Make-Ready Verification

  1. Walk the make-ready punch list
    • Confirm paint, flooring, appliance, and fixture items are signed off by the maintenance lead. Test stovetop, oven, microwave, dishwasher, garbage disposal, refrigerator ice/water, and the HVAC at both heat and cool settings.

  2. Test smoke and CO detectors
    • Most states require working detectors at every move-in; failure is a habitability defense if a fire or CO incident occurs. Replace batteries, log the test date, and have the technician sign the detector certification (required at sale and turnover in MA, CA, and others).

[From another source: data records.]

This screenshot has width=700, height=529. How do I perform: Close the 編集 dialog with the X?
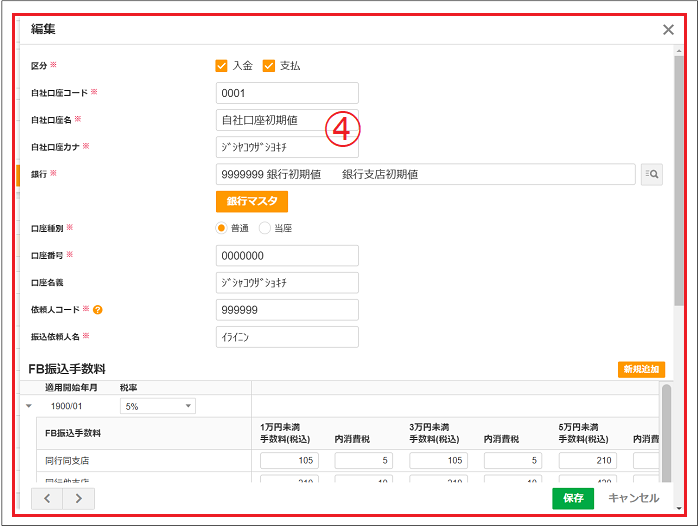pos(668,30)
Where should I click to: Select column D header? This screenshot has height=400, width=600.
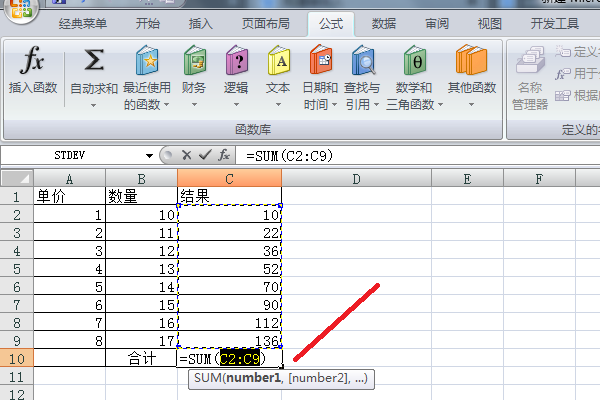click(355, 178)
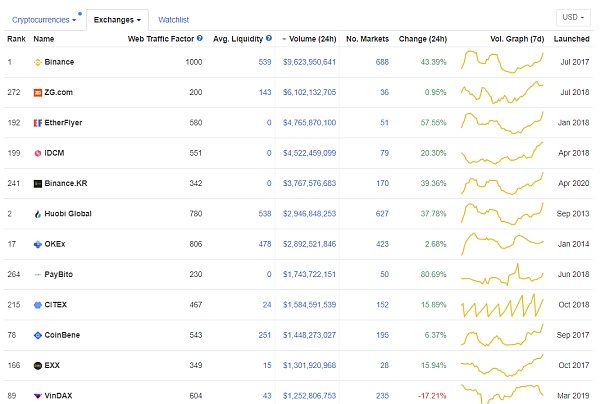Click the CoinBene logo icon
Image resolution: width=600 pixels, height=404 pixels.
tap(37, 335)
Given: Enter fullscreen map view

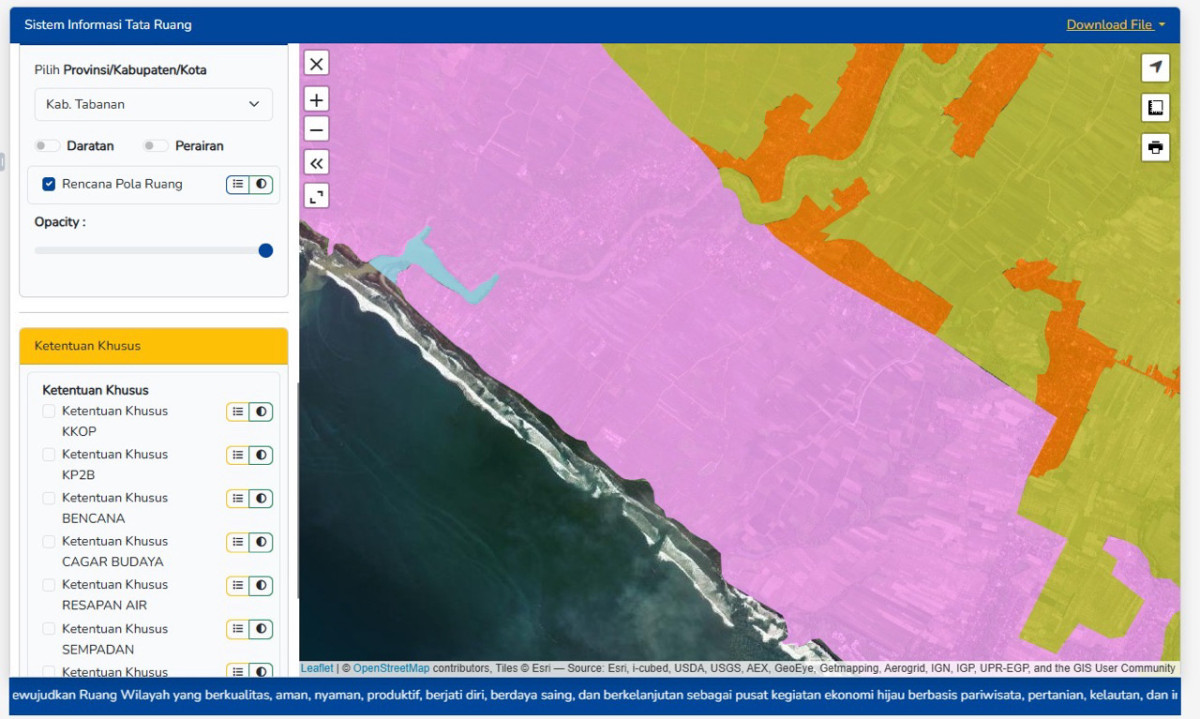Looking at the screenshot, I should click(x=316, y=196).
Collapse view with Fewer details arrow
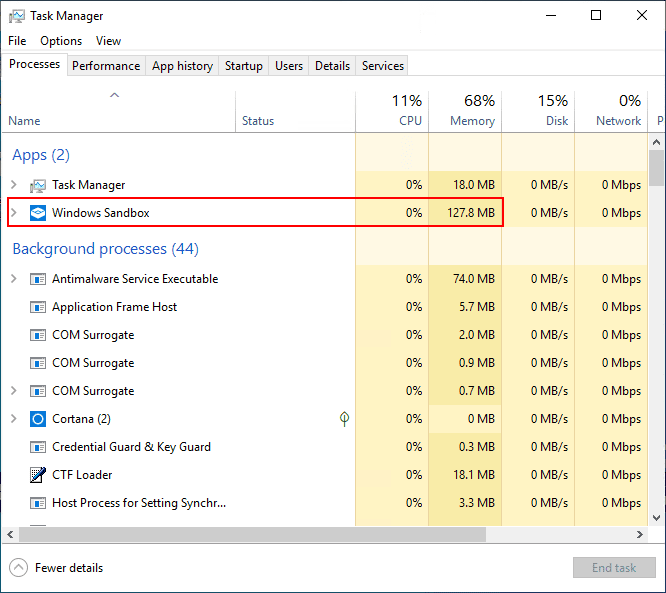666x593 pixels. tap(19, 568)
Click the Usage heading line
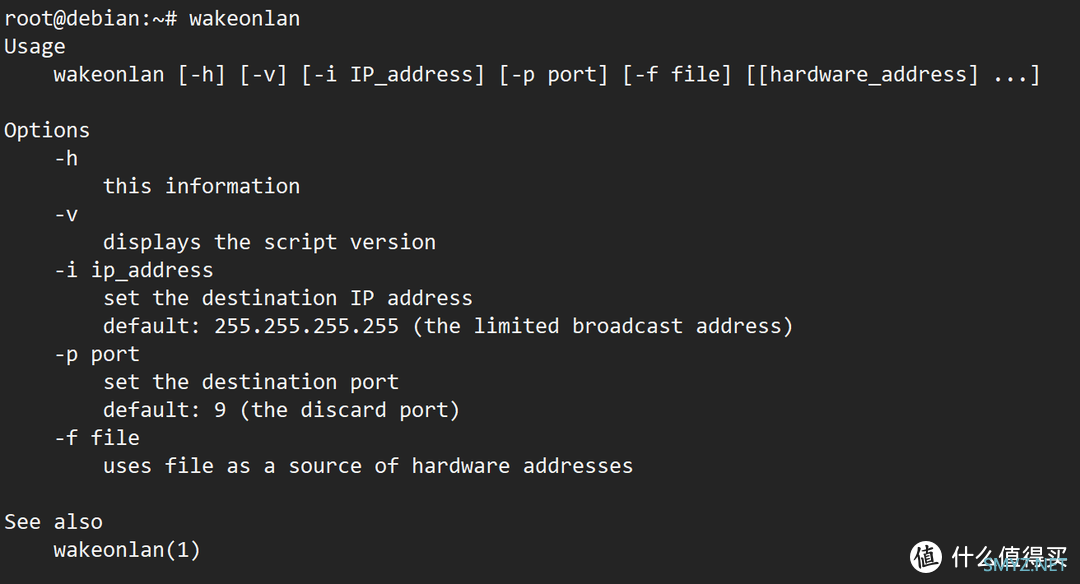The image size is (1080, 584). pyautogui.click(x=34, y=47)
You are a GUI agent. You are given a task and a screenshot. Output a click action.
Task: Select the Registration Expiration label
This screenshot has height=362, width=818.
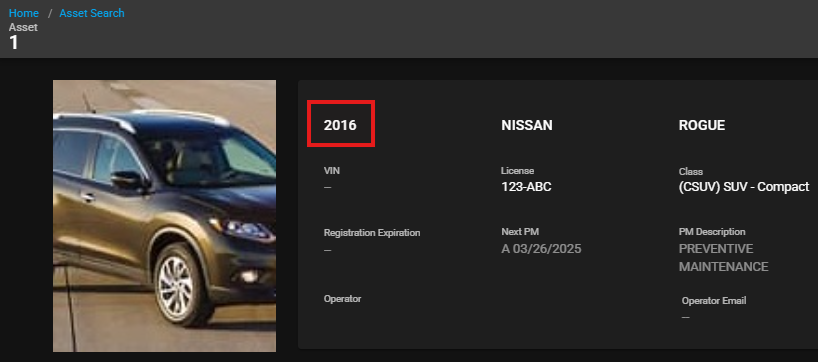(372, 233)
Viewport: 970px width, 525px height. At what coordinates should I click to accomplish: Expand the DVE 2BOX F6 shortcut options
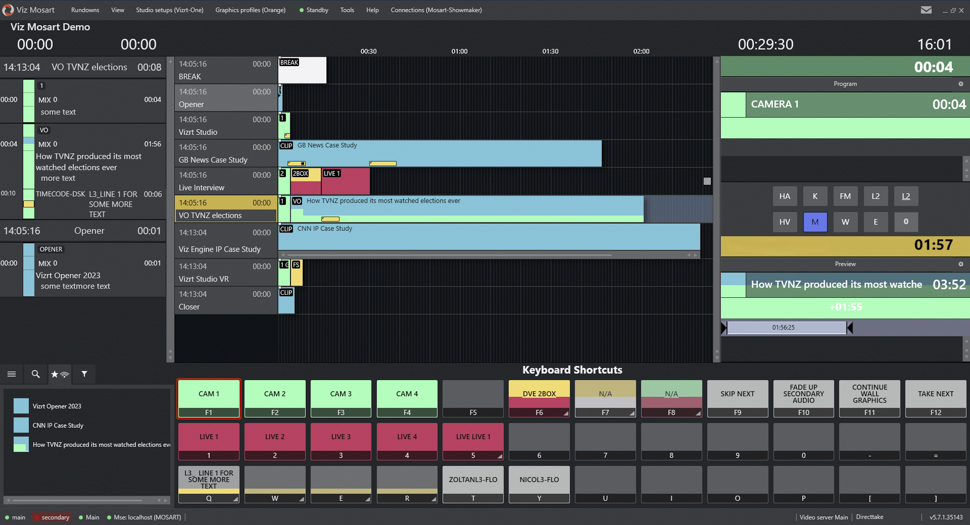point(566,413)
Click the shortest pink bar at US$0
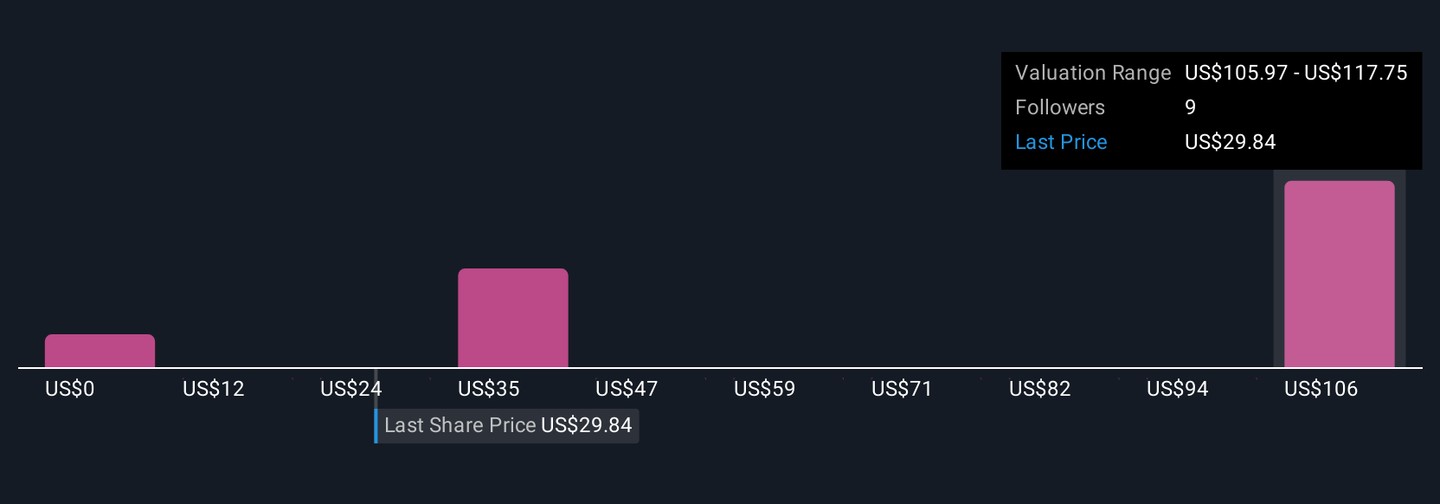This screenshot has height=504, width=1440. (100, 351)
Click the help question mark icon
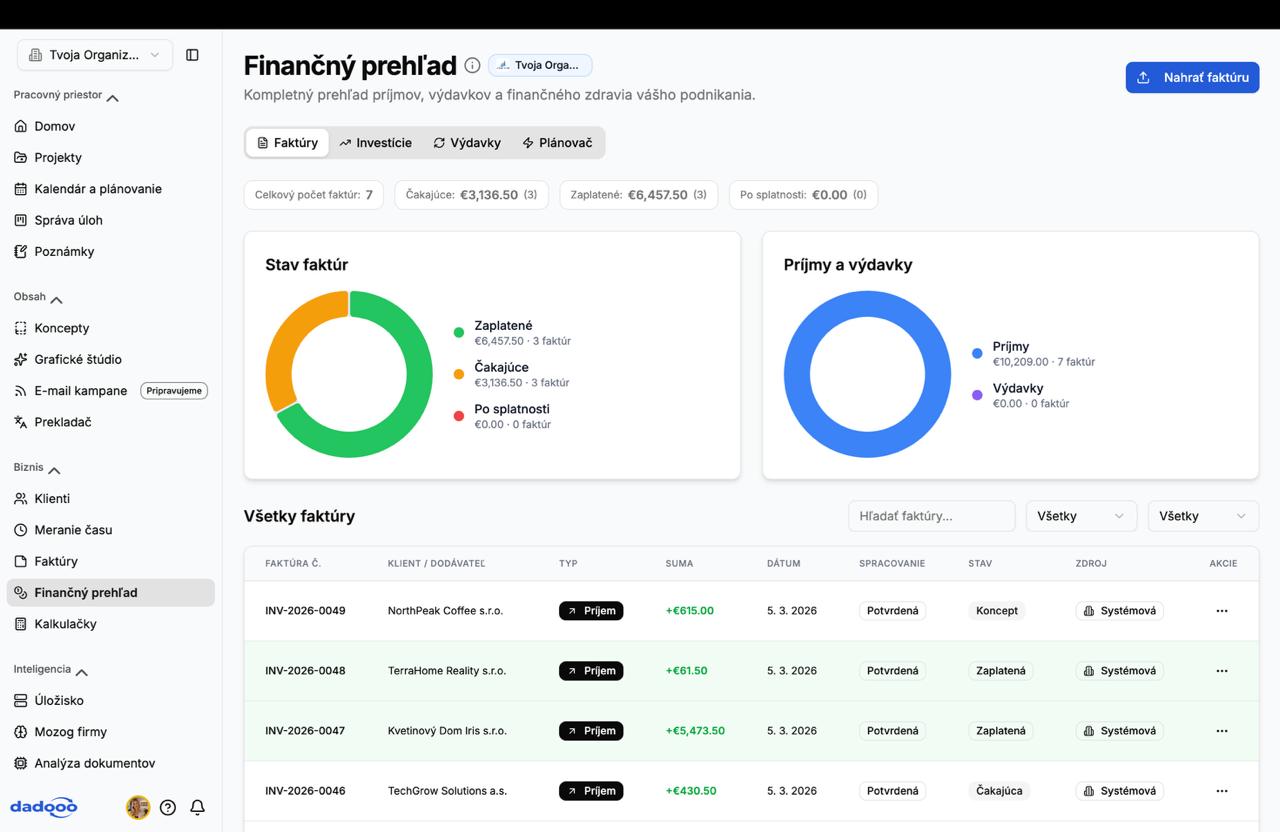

  3. Rekey the unit and log the new code
    • Rekey or full lock change at every turnover; the $50–150 cost is far less than the liability if a prior tenant retains keys. Update the master key log and the smart-lock code in the PMS before handoff.

4

Move-In Inspection

  1. Walk the unit with the tenant
    • Walk every room with the tenant present, opening every cabinet, closet, and appliance. The walk-through is the baseline against which move-out damage is judged — without a signed move-in inspection, deposit deductions are nearly indefensible in small-claims court.

  2. Photograph each room with date stamps
    • Use HappyCo, zInspector, or the PMS-native inspection module so timestamps and GPS metadata are preserved. Capture wide and detail shots of every wall, floor, appliance, and fixture; pre-existing scratches and stains documented here are what defeat "was this here when I moved in?" disputes at turnover.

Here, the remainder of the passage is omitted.